[Interface element records]
** begin **

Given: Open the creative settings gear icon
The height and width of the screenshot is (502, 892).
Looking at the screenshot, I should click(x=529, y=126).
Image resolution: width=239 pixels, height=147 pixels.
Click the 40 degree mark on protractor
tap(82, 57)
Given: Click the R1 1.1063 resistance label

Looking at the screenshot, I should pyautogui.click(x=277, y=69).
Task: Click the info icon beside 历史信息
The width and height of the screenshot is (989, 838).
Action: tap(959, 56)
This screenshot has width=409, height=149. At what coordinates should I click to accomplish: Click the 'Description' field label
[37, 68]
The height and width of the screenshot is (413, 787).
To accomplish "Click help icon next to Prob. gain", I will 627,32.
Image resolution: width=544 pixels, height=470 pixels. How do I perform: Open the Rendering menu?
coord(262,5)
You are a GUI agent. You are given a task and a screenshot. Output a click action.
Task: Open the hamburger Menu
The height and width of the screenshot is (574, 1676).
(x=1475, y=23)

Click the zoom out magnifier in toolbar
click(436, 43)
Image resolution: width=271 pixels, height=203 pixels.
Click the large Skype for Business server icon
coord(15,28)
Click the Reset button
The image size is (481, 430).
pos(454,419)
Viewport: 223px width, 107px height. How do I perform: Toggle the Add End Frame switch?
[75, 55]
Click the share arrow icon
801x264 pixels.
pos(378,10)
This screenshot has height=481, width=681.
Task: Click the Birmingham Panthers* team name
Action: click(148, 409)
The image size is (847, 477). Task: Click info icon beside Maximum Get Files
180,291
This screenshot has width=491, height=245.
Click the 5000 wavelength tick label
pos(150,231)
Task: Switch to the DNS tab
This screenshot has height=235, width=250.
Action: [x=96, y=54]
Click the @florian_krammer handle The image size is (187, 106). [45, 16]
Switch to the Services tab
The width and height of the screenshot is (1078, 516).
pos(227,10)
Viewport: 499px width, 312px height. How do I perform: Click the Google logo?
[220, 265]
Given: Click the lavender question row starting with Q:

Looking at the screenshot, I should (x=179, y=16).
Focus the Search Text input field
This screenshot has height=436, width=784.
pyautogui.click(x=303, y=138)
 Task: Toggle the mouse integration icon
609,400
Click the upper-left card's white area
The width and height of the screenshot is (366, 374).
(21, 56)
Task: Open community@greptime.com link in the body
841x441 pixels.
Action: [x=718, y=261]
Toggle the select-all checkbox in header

** end **

### Given task
Reproduce verbatim the rows from the line containing "Given: Click the R1 1.1063 resistance label" through the line containing "pos(454,419)", including both of those lines.

### Reply to the exercise
Given: Click the R1 1.1063 resistance label

Looking at the screenshot, I should pyautogui.click(x=277, y=69).
Task: Click the info icon beside 历史信息
The width and height of the screenshot is (989, 838).
Action: tap(959, 56)
This screenshot has width=409, height=149. At what coordinates should I click to accomplish: Click the 'Description' field label
[37, 68]
The height and width of the screenshot is (413, 787).
To accomplish "Click help icon next to Prob. gain", I will 627,32.
Image resolution: width=544 pixels, height=470 pixels. How do I perform: Open the Rendering menu?
coord(262,5)
You are a GUI agent. You are given a task and a screenshot. Output a click action.
Task: Open the hamburger Menu
The height and width of the screenshot is (574, 1676).
(x=1475, y=23)

Click the zoom out magnifier in toolbar
click(436, 43)
Image resolution: width=271 pixels, height=203 pixels.
Click the large Skype for Business server icon
coord(15,28)
Click the Reset button
The image size is (481, 430).
pos(454,419)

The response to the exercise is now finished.